[Start of section]
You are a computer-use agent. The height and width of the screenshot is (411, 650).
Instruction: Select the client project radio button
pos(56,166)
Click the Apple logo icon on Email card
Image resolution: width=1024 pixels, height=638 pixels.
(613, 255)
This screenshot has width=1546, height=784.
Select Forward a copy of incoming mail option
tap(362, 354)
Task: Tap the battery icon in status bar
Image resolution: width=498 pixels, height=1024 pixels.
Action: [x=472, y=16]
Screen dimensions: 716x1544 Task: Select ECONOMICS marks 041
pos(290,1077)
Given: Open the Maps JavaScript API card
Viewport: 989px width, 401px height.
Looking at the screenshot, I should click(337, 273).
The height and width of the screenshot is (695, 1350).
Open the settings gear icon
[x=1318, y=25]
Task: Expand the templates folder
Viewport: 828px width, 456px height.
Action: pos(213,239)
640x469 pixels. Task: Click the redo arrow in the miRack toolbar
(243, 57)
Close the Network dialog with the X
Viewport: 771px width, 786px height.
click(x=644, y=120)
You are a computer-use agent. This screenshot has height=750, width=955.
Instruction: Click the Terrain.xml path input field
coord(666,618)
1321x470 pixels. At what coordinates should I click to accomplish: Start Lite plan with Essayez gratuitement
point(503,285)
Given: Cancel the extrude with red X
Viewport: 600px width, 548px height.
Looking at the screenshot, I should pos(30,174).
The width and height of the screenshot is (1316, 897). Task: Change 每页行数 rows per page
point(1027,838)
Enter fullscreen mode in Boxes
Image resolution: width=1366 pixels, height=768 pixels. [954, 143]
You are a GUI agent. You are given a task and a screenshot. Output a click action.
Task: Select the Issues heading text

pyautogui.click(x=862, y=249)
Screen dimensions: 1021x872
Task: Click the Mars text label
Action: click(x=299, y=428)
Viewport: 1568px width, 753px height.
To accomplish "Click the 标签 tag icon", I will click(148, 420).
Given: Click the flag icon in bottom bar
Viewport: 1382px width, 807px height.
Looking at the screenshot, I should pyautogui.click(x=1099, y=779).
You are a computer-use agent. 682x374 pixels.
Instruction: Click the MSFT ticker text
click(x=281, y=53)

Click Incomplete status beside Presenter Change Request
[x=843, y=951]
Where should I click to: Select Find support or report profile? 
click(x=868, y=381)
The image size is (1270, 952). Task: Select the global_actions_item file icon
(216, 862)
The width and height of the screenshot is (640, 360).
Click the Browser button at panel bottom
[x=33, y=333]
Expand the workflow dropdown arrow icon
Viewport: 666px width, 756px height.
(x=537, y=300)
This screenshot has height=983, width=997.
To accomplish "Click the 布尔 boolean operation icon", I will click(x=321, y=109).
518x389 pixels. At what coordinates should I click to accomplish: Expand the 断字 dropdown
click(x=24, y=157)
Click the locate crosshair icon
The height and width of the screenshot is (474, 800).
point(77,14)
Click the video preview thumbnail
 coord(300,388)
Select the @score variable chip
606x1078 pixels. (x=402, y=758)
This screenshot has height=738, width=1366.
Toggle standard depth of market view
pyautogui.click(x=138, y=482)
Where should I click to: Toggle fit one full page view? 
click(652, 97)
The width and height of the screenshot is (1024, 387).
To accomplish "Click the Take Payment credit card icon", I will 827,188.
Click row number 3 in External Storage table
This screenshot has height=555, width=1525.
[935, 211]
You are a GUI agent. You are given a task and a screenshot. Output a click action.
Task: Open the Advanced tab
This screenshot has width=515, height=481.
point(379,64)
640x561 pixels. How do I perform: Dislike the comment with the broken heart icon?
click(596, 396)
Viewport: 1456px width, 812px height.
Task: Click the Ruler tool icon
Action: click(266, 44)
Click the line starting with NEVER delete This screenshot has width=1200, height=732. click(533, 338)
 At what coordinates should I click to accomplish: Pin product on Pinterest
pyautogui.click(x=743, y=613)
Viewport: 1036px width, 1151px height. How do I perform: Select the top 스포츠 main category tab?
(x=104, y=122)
[End of section]
- WORK ORDER
Scan the material above for the string "computer", returning each line that contains it.

- SOLUTION FOR THIS TASK
You are a computer-use agent. The height and width of the screenshot is (411, 650).
You are a computer-use agent. This screenshot has height=750, width=955.
You are a computer-use agent. 682x374 pixels.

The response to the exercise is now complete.